Nutmeg is an unassuming spice. The brown kernel has a pleasing sweet aroma but the magic happens when it is added to dishes containing dairy products or eggs. Nutmeg has been used in European cuisine since medieval times so no wonder there is a multitude of unique recipes using it; custard tarts, bread sauce, rice pudding, mulled wine and even haggis!
Nutmeg is the seed of a tree that indigenous to the Banda Islands in the Moluccas (or Spice Islands) of Indonesia, though now grown in the Caribbean and Kerala in India. Two spices are obtained from this tree, the other being mace which is the lacy outer wrapping to the nutmeg seed inside. Although mace and nutmeg are not identical in flavour, they are so similar that for most recipes they can be interchanged. Use mace for recipes requiring a whole form such as chutneys and pickles, and use nutmeg for when ground spice is required. It really does need to be ground fresh, as it quickly loses its power when ground; I keep a mini grater obtained from a Christmas cracker for this very purpose. As a little aside, nutmeg is supposedly a hallucinogen but you would have to eat rather a lot of it and the other side effects sound grim! Do not try at home!
This recipe is adapted from ‘The Great British Book of Baking’ by Linda Collister.
For the sweet shortcrust pastry:
175g plain flour
pinch of salt
2 tablespoons caster sugar
110g unsalted butter, chilled and diced
1 medium egg yolk
For the filling:
400ml single cream
plenty of freshly grated nutmeg (to taste but at least half a kernel)
3 medium eggs, plus 3 yolks
75 caster sugar
Make the pastry – rub the butter into the dry ingredients until makes fine crumbs. Use a round ended knife to mix in the egg yolk and some cold water until it comes together as a firm dough. Wrap in cling film and pop the the fridge for at least 30 minutes, but overnight is better.
Roll out the pastry until thin and then use to line your tart tin; use a 22cm diameter round fluted tin with a removable base or several individual sized ones. Prick the bottoms all over with a fork.

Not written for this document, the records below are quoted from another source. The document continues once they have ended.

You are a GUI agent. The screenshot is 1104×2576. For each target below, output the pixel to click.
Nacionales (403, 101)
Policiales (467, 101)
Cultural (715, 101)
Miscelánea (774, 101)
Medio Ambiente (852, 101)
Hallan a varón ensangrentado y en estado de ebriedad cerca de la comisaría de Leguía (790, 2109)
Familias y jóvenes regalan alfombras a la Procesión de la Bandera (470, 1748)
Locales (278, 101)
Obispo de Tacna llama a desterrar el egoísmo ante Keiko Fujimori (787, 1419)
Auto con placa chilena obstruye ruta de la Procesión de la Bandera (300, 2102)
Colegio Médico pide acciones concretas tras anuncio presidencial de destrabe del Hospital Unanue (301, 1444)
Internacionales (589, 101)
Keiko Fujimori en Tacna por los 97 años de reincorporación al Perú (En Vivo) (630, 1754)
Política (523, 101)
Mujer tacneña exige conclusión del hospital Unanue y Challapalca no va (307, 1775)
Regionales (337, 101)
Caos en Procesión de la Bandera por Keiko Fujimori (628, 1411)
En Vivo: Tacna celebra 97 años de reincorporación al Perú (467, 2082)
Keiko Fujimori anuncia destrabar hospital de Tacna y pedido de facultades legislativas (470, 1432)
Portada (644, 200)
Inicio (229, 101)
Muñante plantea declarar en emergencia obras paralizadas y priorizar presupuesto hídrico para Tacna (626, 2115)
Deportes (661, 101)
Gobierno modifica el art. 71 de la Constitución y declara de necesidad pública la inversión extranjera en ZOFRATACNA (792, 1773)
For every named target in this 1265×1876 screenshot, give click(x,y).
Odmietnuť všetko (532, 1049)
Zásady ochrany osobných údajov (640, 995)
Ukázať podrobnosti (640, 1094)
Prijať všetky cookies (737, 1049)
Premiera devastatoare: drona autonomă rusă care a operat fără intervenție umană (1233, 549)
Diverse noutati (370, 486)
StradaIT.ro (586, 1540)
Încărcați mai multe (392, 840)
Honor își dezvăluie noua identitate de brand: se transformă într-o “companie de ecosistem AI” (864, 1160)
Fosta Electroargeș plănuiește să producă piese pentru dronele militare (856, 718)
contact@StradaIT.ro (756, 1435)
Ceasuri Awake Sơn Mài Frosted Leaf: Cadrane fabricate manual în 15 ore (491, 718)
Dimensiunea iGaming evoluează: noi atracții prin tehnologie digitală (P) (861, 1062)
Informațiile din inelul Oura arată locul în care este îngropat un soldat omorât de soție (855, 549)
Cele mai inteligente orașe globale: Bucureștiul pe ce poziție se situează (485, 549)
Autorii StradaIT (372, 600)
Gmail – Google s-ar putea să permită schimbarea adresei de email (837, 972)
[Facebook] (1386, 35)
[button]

Chill in the fridge for at least 30 minutes (or freezer for 10 minutes if you are short of time). Preheat the oven to 200 ºC/180 ºC fan. Bake the pastry cases blind for 15-20 minutes. To do this, cut out a square of baking parchment a few inches larger than the tin, scrunch up the paper, flatten out and scrunch again. Flatten out the paper and lay over the pastry, fill with ceramic baking beans, dried pulses or even copper coins. Doing this cooks the base so you don’t get a soggy bottom and the baking beans stop the sides from collapsing. Remove the paper and baking beans and return to the oven for another 5-10 minutes. Take out of the oven and with a pastry brush, brush the pastry with one of the eggs (beaten) and return to the oven for 1-2 minutes. This egg layer means your pastry bottom really will not go soggy.
Turn the oven down to 160 ºC/fan 140 ºc.
Put the cream and milk into a pan and slowly bring to just below the boil, take off the heat and set aside for 5 minutes. Meanwhile eggs, egg yolks and sugar in a large bowl. Slowly pour over the hot cream/milk mixture, whisking constantly. Add about half of the amount of nutmeg you wish to add and transfer the mixture to a jug.
Set you pre-cooked pastry case on a hot oven tray and place on the top shelf of the oven. Carefully pour in egg/milk mixture right to the brim, carefully slide it into the oven and close the door. Bake the tart for about 30 minutes. The middle of the tart should still have a bit of a wobble (the individual tarts took about 15 minutes). Leave to cool and serve warm or cool, with more grated nutmeg if wished. Best eaten the day it is made.